The instrument begins with the Synthesizer Box, a new voice module that provides the basic tools needed for subtractive synthesis—a multi-waveform oscillator, LFO, filter, envelope generator (EG), and voltage controlled amplifier (VCA). Patch points let you access these features individually for cross modulation as well as external CV and audio input. Discrete outputs are available for the triangle and square waves, as well as the new sawtooth-like blade waveform, which can be modulated.
One of the significant changes to the synth-voice module is the addition of a Lopass Gate, a classic processor that combines the behavior of a lowpass filter and a VCA to alter frequency and amplitude at the same time. The circuit is based on a concept originally developed by Don Buchla for his 200 Series system to simulate the high-frequency rolloff of a sound heard at a distance through atmospheric humidity. As with Buchla’s design, the Pittsburgh Modular Lopass Gate has three operational modes (lowpass filter, VCA, and a combo mode) and uses a series of vactrols in the circuit, the nonlinearities of which help create the characteristically woody, percussive timbres this type of filter is known for.
The System 10 also features the Mix Mult, a utility module that combines a 3-channel mixer with attenuators and a pair of passive mults for splitting signals that you want to send to several destinations.

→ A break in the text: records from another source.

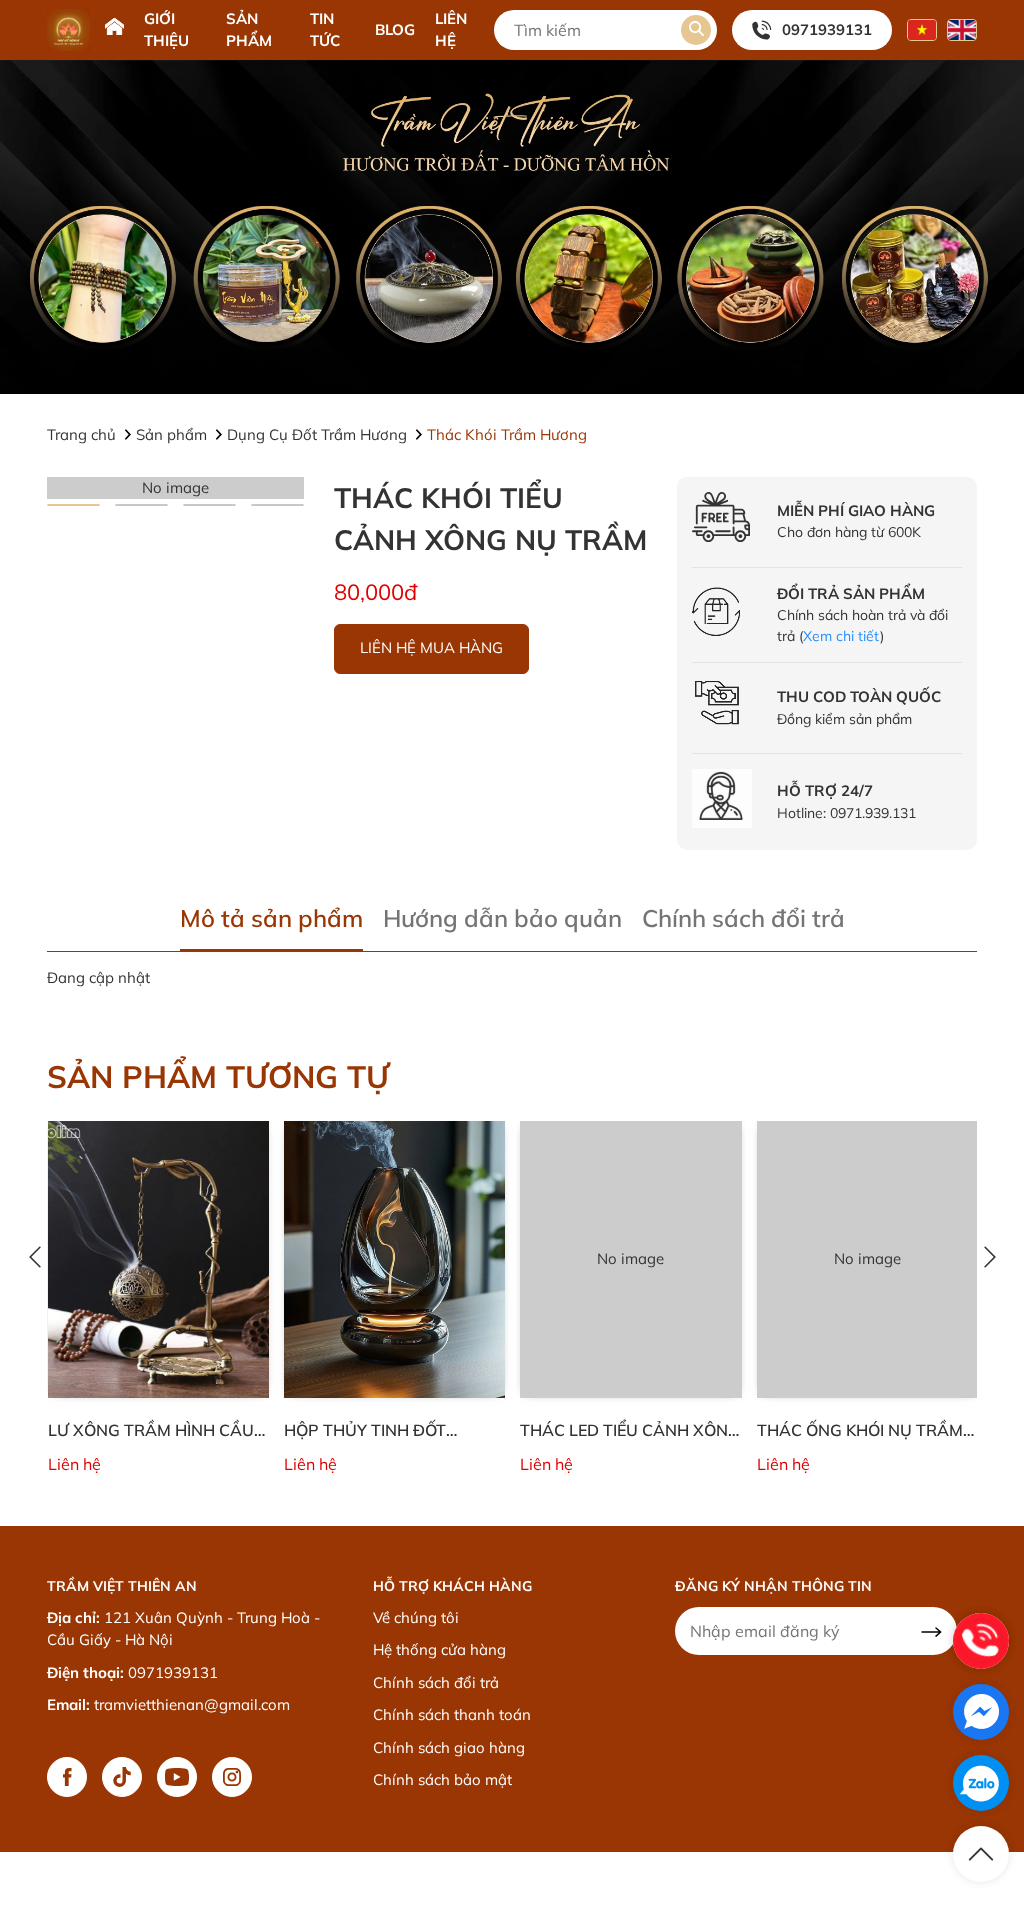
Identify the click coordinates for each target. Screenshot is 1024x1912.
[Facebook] (67, 1777)
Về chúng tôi (416, 1617)
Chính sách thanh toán (452, 1714)
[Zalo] (981, 1783)
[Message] (981, 1712)
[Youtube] (177, 1777)
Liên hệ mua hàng (431, 647)
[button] (696, 30)
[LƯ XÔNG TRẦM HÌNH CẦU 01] (158, 1259)
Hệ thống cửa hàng (439, 1649)
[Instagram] (232, 1777)
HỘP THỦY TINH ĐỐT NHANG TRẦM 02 (365, 1431)
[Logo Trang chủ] (68, 30)
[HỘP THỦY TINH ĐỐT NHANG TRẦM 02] (394, 1259)
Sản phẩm (173, 434)
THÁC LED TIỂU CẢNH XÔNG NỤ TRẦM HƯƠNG (630, 1431)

The MIDI2 module accepts MIDI input and provides pairs of CV and gate outputs that can be configured in one of three ways: Monophonic mode, in which the same CV/ gate signals come from both sets of outputs; Duophonic mode, in which a second MIDI note sends CV and gate signals through the second set of outputs; and Dual Monophonic mode, which provides independent CV and gate output derived from the data of two MIDI channels.
The final stage in the System 10 gives you two 1/4-inch outputs and a 1/4-inch stereo headphone jack—very handy. Five included patch cables will start you on your way to creating complex timbres.
Pittsburgh Modular instruments are well built and capable of rich, beefy sounds. The System 10 is a solid platform on which to build a larger voltage-controlled system and, if taken care of, it will provide years of fun and inspiration, easily outlasting the computers and soft synths you currently use.